The Cuckoo's Calling(53)



“What was that about?”

“That was Cyprian,” said Bristow. He seemed agitated as he fumbled with his credit card and the bill. “Cyprian May. Ursula’s husband. Senior partner at the firm. He won’t like Tansy talking to you. I wonder how he knew where we were. Probably got it out of Alison.”

“Why won’t he like her talking to me?”

“Tansy’s his sister-in-law,” said Bristow, putting on his overcoat. “He won’t want her to make a fool of herself—as he’ll see it—all over again. I’ll probably get a real bollocking for persuading her to meet you. I expect he’s phoning my uncle right now, to complain about me.”

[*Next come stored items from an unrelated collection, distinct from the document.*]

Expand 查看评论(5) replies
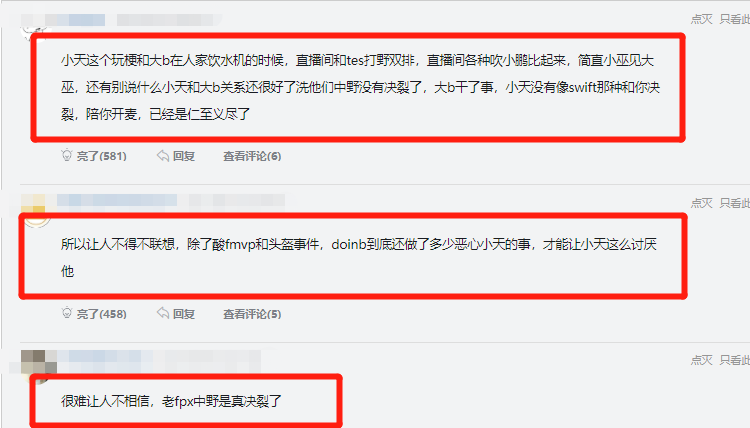The height and width of the screenshot is (428, 750). (252, 314)
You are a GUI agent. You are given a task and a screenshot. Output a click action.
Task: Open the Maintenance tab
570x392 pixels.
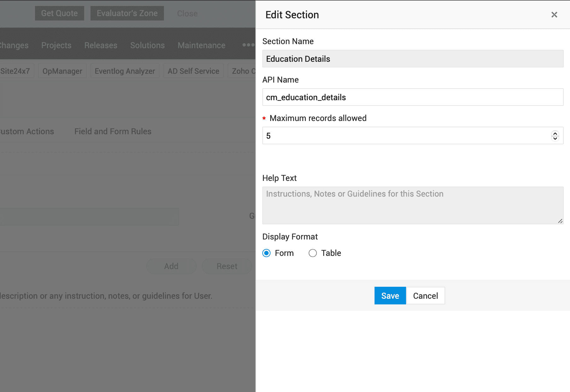click(x=201, y=45)
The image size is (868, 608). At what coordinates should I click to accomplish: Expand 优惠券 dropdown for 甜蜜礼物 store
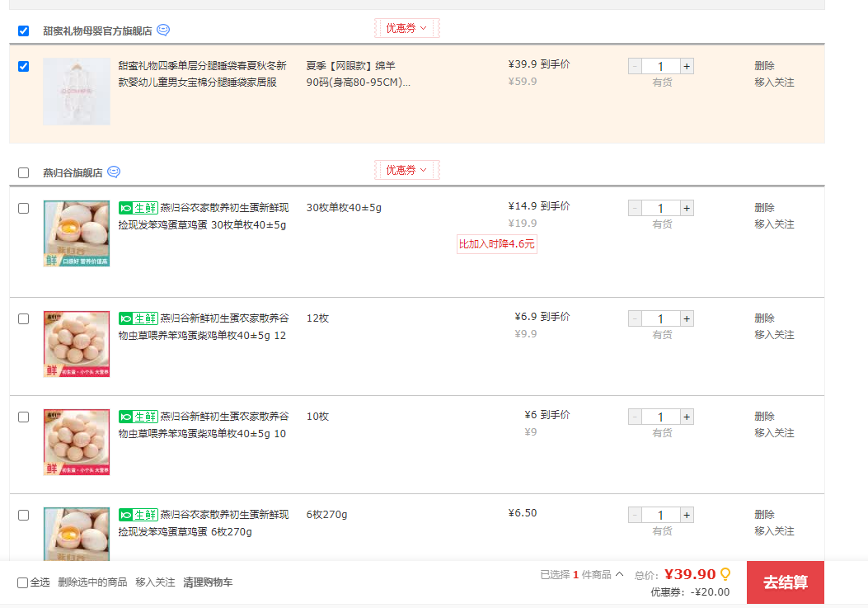tap(406, 29)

Bristow’s hands, Strike noticed, were trembling.

The lawyer left in a taxi ordered by the ma?tre d’. Strike headed away from Cipriani on foot, loosening his tie as he walked, and lost so deeply in thought that he was only jerked out of his reverie by a loud horn blast from a car he had not seen speeding towards him as he crossed Grosvenor Street.

With this salutary reminder that his safety would otherwise be in jeopardy, Strike headed for a patch of pale wall belonging to the Elizabeth Arden Red Door Spa, leaned up against it out of the pedestrian flow, lit up and pulled out his mobile phone. After some listening and fast-forwarding, he managed to locate that part of Tansy’s recorded testimony that dealt with those moments immediately preceding Lula Landry’s fall past her window.

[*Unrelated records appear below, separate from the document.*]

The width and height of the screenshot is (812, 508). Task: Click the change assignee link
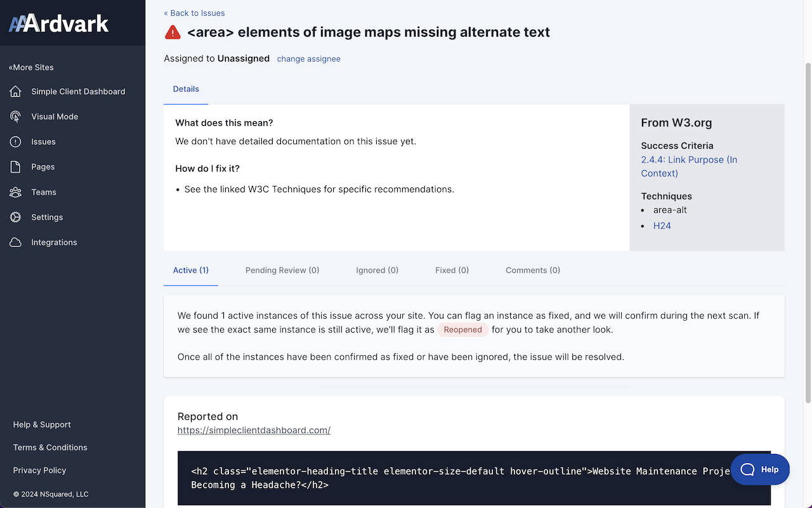[x=308, y=58]
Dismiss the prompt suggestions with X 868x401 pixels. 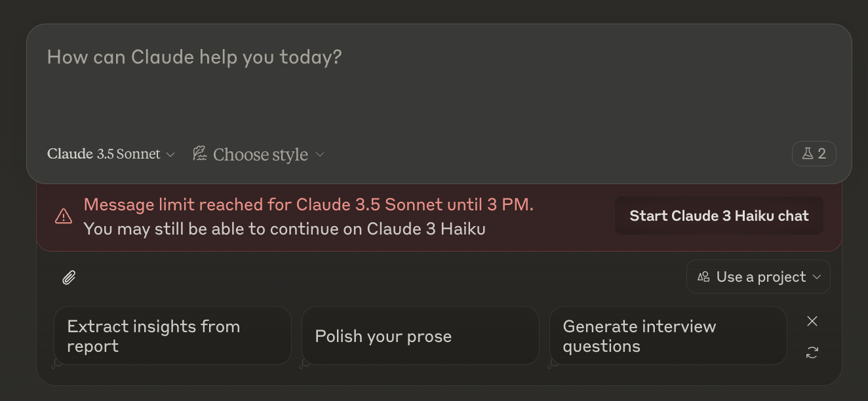coord(812,321)
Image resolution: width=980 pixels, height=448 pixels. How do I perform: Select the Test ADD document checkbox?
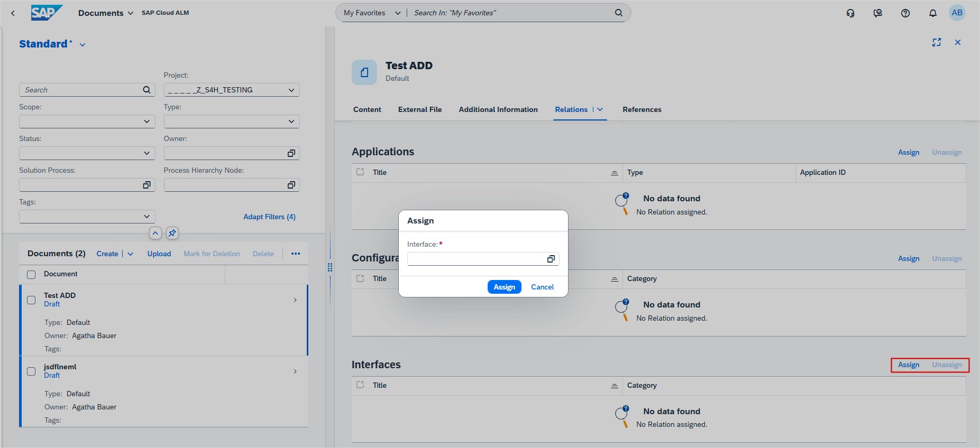click(31, 300)
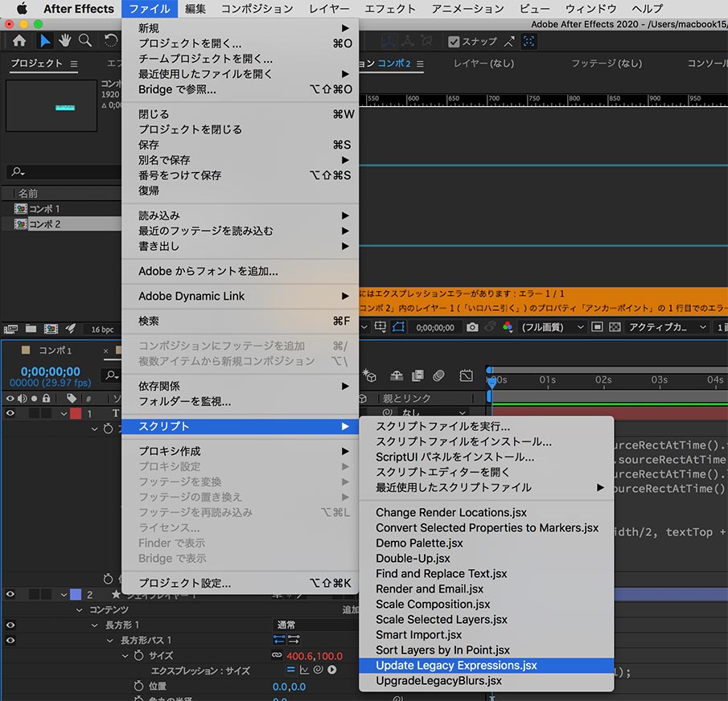Run Update Legacy Expressions.jsx script

point(456,666)
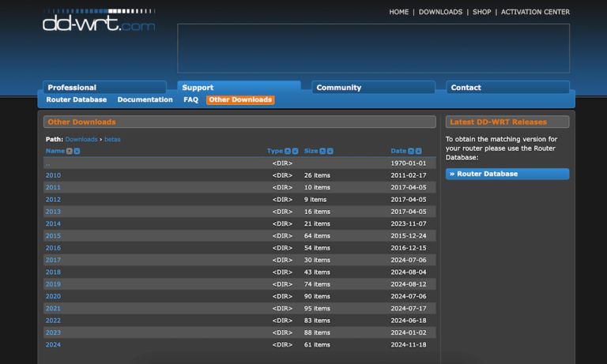Open Router Database in the submenu
The image size is (607, 364).
click(76, 100)
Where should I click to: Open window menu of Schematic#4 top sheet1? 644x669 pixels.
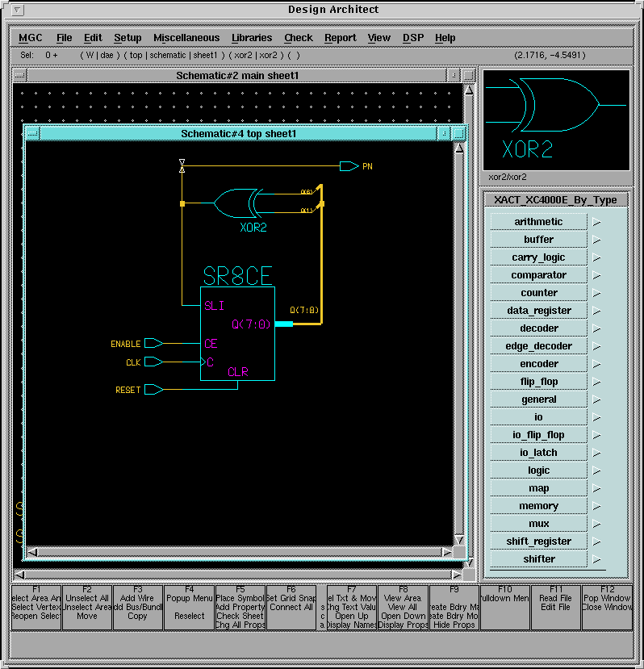click(x=31, y=134)
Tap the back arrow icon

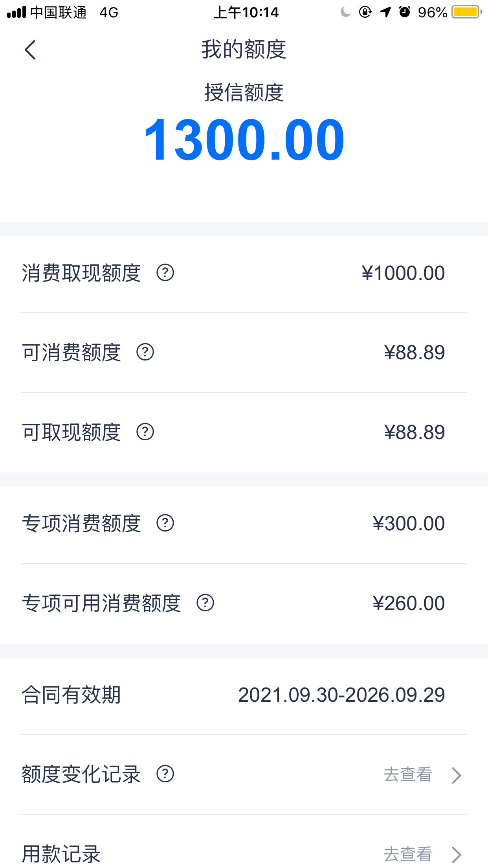coord(30,50)
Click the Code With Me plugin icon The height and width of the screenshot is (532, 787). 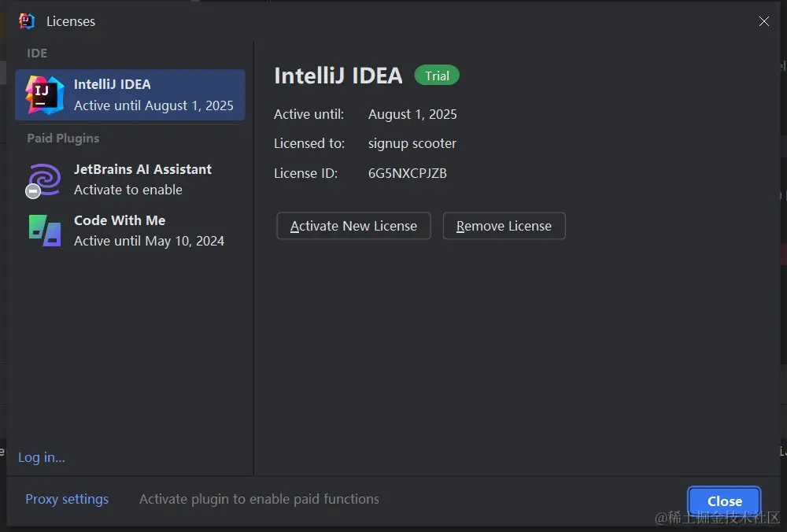45,231
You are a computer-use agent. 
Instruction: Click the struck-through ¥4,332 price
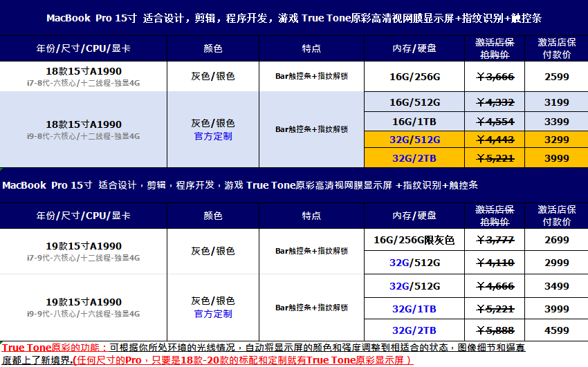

…towards the bedroom, I heard shouting. She—Lula—was saying, “It’s too late, I’ve already done it,” and then a man said, “You’re a lying f*cking bitch,” and then—and then he threw her over. I actually saw her fall.

He could just make out the tiny chink of Bristow’s glass hitting the table top. Strike rewound again and listened.

…saying, “It’s too late, I’ve already done it,” and then a man said, “You’re a lying f*cking bitch,” and then—and then he threw her over. I actually saw her fall.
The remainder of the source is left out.